> **What the task asks**: Retype only the lines below from the one with "Given: Expand the Select (选择) dropdown" to the one with "Image resolution: width=868", inclusive, skipping every image.

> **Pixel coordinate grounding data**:
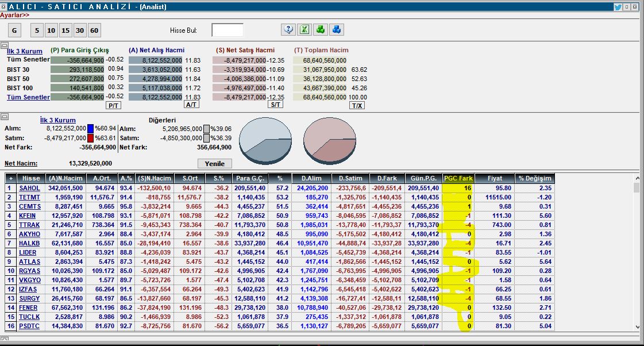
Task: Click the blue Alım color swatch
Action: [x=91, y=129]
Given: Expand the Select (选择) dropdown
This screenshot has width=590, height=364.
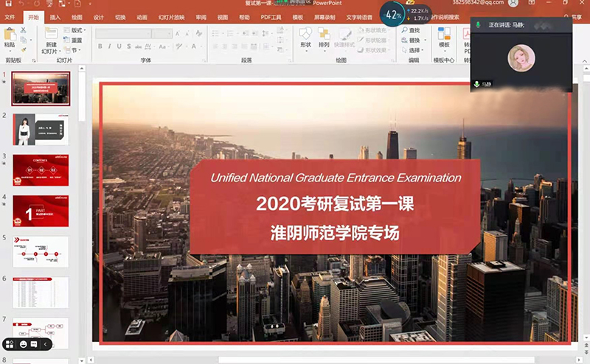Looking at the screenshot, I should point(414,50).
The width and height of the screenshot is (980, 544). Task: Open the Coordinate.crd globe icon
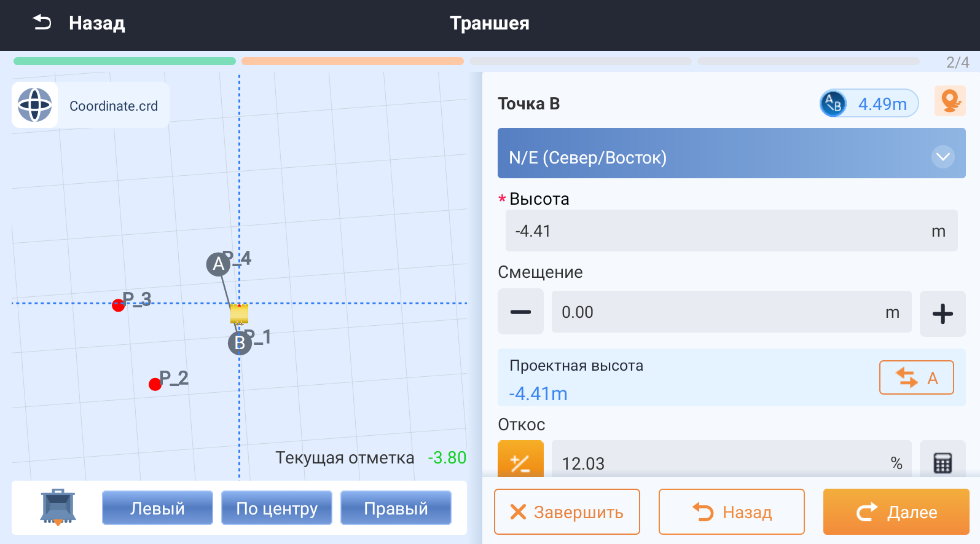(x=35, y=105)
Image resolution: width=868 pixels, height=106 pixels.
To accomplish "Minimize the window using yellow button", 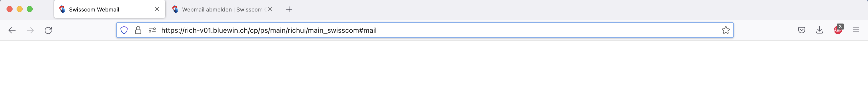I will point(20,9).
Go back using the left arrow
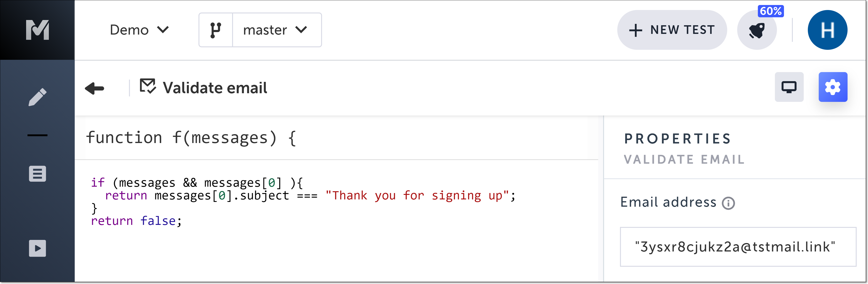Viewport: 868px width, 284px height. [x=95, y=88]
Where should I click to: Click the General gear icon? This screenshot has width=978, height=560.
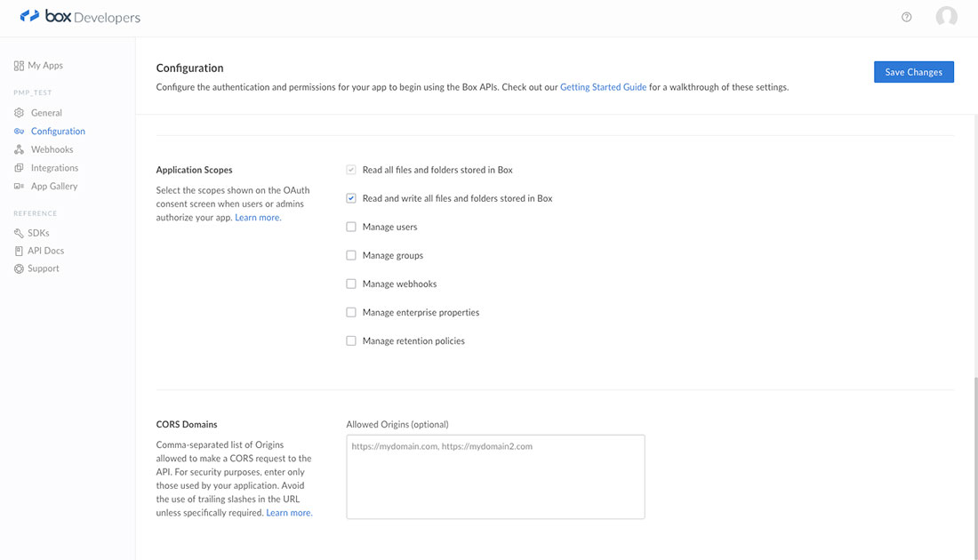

> **Result**:
Given: Expand the Select (选择) dropdown
This screenshot has width=590, height=364.
Looking at the screenshot, I should point(414,50).
The width and height of the screenshot is (980, 544). Task: Open the Coordinate.crd globe icon
(x=35, y=105)
Image resolution: width=868 pixels, height=106 pixels.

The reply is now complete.